Count the lines in the entries below that contain the string "Correction", matching case exactly. Give only the number.

(Records from a pointing dataset)
__________________________________________________
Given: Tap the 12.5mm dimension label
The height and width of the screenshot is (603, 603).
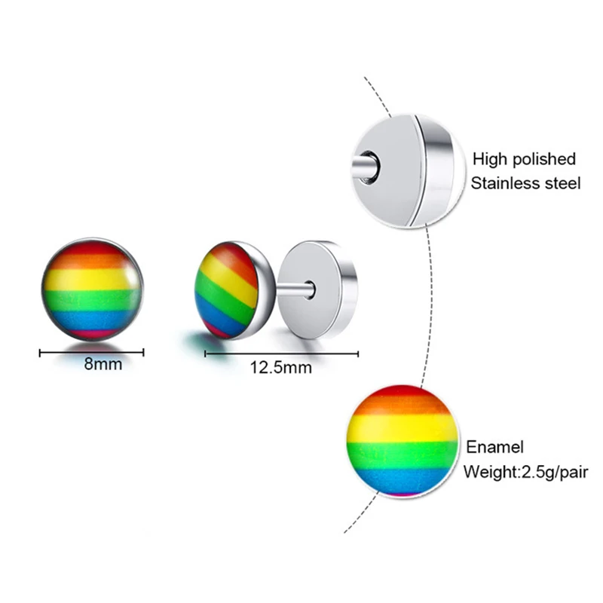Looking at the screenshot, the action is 282,368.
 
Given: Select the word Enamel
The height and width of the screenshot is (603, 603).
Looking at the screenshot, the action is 494,448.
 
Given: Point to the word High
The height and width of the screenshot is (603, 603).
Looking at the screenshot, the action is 489,159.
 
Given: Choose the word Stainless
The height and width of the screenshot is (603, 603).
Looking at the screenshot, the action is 507,183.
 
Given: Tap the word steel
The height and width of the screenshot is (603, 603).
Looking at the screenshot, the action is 562,183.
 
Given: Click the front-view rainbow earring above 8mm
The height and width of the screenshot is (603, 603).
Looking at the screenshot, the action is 90,289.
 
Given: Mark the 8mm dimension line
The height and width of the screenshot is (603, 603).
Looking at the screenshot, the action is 91,350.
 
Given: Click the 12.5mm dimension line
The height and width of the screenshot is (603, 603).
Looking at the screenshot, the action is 281,352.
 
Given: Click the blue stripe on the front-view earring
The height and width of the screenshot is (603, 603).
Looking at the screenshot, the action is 90,320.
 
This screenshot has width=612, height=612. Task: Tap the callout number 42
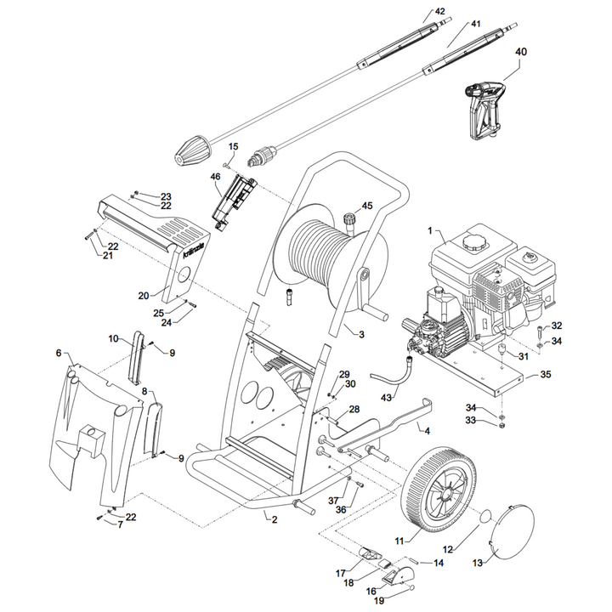(439, 11)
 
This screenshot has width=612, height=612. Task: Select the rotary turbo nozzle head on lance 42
(191, 151)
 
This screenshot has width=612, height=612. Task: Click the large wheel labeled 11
(439, 495)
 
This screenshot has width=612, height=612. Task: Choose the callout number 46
(215, 177)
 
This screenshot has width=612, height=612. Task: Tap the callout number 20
(144, 296)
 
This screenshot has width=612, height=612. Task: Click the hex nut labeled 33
(502, 426)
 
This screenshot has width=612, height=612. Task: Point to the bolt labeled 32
(541, 332)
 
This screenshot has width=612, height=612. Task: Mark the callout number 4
(427, 431)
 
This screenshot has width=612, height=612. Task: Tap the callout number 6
(59, 353)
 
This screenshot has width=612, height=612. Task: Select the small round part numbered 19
(412, 588)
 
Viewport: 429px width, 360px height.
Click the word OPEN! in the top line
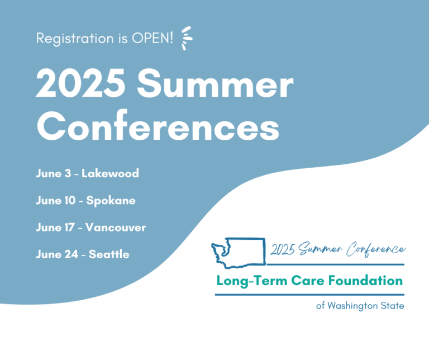click(152, 38)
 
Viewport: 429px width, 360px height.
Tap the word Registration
click(75, 39)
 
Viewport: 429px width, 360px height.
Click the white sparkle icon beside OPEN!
click(187, 38)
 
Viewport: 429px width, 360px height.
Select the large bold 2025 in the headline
click(80, 83)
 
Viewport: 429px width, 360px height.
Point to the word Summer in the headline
click(215, 83)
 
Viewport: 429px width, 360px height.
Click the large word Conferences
click(158, 126)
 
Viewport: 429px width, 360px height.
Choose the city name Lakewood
click(110, 173)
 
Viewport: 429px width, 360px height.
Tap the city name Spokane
click(111, 201)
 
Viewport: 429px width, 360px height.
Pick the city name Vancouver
click(116, 228)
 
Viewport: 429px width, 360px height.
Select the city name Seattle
click(109, 254)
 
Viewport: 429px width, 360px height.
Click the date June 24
click(57, 254)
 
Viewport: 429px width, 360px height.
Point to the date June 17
click(55, 228)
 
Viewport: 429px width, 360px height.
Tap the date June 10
click(55, 200)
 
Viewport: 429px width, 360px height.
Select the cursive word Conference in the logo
click(375, 249)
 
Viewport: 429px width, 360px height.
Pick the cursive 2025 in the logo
click(283, 249)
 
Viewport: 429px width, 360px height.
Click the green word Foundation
click(365, 281)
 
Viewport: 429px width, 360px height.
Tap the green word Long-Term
click(252, 281)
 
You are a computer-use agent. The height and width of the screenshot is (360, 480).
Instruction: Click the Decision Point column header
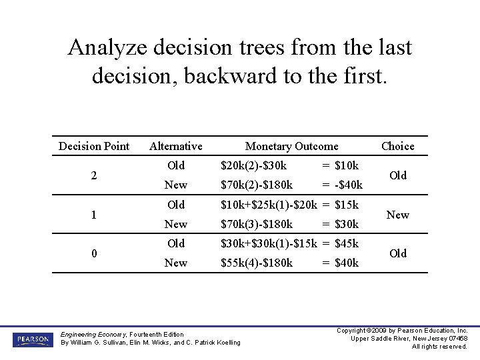pos(94,146)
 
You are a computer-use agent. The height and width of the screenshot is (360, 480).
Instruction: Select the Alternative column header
pos(176,146)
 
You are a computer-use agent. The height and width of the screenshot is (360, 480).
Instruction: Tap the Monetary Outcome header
pos(291,146)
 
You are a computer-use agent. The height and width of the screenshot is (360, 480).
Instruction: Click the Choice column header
pos(398,146)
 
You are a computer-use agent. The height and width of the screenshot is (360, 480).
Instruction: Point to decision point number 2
pos(95,175)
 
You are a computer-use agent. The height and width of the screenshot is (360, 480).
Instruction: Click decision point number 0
pos(95,253)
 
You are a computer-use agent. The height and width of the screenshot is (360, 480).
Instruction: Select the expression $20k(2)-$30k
pos(254,165)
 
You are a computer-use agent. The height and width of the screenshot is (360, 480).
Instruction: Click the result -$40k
pos(349,185)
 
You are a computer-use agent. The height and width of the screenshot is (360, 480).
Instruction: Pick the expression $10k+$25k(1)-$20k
pos(269,205)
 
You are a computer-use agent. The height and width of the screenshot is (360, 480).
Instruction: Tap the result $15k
pos(347,205)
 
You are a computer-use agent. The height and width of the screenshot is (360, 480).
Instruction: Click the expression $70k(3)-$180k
pos(257,224)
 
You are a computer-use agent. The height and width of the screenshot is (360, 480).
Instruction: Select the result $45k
pos(347,243)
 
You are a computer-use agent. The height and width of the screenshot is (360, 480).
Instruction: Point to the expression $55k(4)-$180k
pos(257,263)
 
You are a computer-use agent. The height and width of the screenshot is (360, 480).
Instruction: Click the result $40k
pos(347,263)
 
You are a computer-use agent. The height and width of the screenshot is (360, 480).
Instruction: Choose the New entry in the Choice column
pos(398,215)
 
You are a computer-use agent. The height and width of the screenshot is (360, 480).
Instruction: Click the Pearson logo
pos(32,339)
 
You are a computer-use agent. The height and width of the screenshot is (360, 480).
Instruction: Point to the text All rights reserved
pos(439,347)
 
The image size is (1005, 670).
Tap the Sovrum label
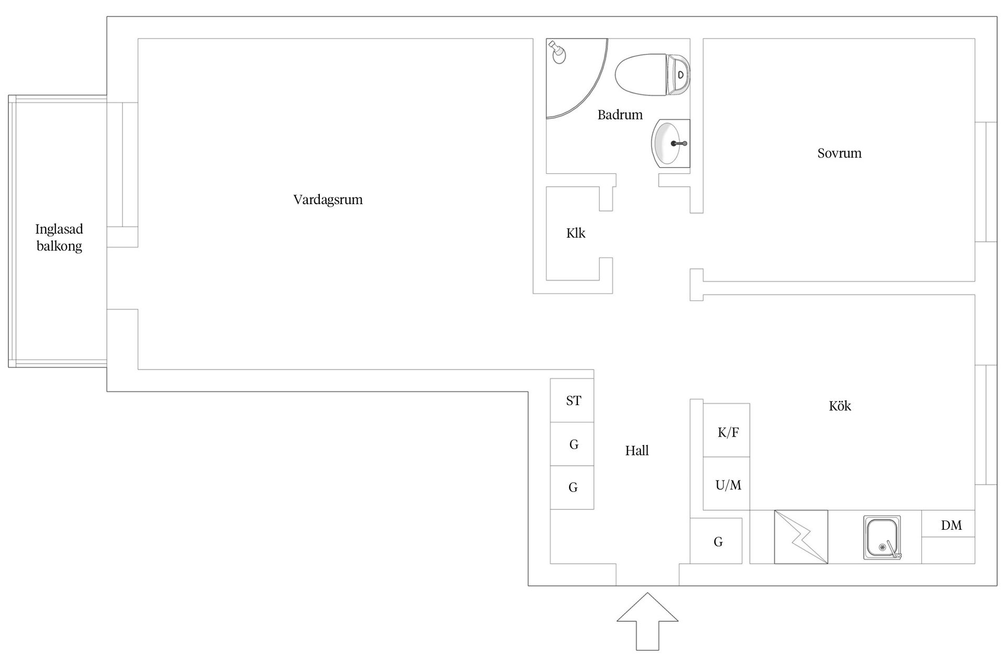[x=839, y=153]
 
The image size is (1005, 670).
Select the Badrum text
[x=620, y=115]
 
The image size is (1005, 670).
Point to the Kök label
[x=840, y=406]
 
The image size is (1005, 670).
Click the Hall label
[x=636, y=451]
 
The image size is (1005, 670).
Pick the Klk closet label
[x=576, y=233]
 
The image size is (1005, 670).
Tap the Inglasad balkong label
[x=59, y=238]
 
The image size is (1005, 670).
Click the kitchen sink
[x=883, y=537]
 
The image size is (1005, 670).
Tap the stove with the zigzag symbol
[x=801, y=537]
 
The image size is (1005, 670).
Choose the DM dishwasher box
[x=948, y=523]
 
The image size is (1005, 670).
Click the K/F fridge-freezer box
[x=726, y=430]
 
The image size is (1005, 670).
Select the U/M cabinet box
[x=726, y=484]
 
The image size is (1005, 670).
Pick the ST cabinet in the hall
[x=572, y=400]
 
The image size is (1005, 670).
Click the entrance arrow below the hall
[x=647, y=622]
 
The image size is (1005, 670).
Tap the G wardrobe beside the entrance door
[x=716, y=541]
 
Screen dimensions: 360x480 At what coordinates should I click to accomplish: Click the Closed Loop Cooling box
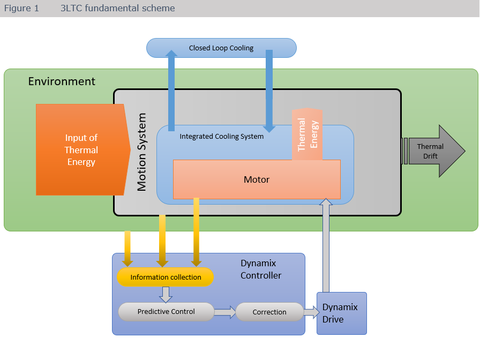click(221, 48)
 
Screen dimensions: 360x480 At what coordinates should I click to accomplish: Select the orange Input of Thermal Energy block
click(81, 149)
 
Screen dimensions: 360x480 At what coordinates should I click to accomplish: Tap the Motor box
click(257, 179)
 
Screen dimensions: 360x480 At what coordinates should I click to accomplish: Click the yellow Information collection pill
click(166, 277)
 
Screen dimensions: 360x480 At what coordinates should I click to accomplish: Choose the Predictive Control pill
click(166, 312)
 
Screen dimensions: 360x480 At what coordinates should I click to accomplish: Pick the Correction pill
click(269, 312)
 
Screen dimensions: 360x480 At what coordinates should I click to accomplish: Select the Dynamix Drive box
click(341, 313)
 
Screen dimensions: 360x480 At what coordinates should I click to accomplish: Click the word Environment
click(62, 81)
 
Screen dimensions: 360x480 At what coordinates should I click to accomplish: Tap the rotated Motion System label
click(142, 152)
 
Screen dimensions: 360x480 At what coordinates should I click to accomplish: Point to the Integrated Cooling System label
click(221, 137)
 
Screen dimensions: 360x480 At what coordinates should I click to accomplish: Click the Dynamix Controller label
click(261, 269)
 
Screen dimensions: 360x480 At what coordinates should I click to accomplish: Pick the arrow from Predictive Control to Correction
click(225, 312)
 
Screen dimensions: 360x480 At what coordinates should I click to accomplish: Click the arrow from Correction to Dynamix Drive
click(311, 312)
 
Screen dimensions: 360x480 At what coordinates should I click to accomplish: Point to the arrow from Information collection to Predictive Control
click(166, 294)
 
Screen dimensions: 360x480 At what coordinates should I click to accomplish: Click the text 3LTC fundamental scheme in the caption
click(117, 9)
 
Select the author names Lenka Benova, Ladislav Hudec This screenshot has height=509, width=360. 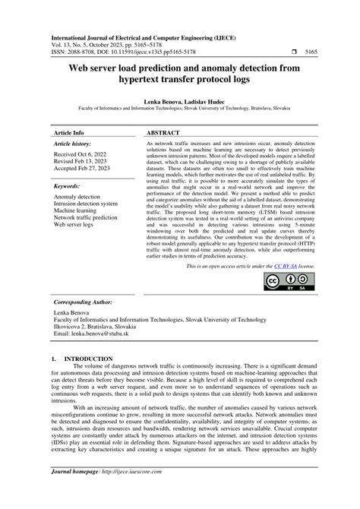pyautogui.click(x=180, y=100)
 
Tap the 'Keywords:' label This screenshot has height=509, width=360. pyautogui.click(x=68, y=186)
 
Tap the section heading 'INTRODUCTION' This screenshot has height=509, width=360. pyautogui.click(x=89, y=358)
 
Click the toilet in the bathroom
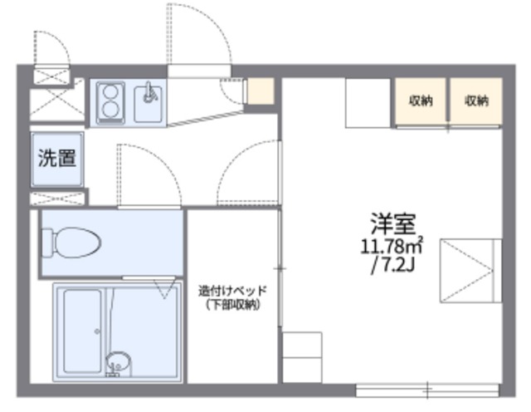pos(79,243)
__________________________________________________
### Task response
3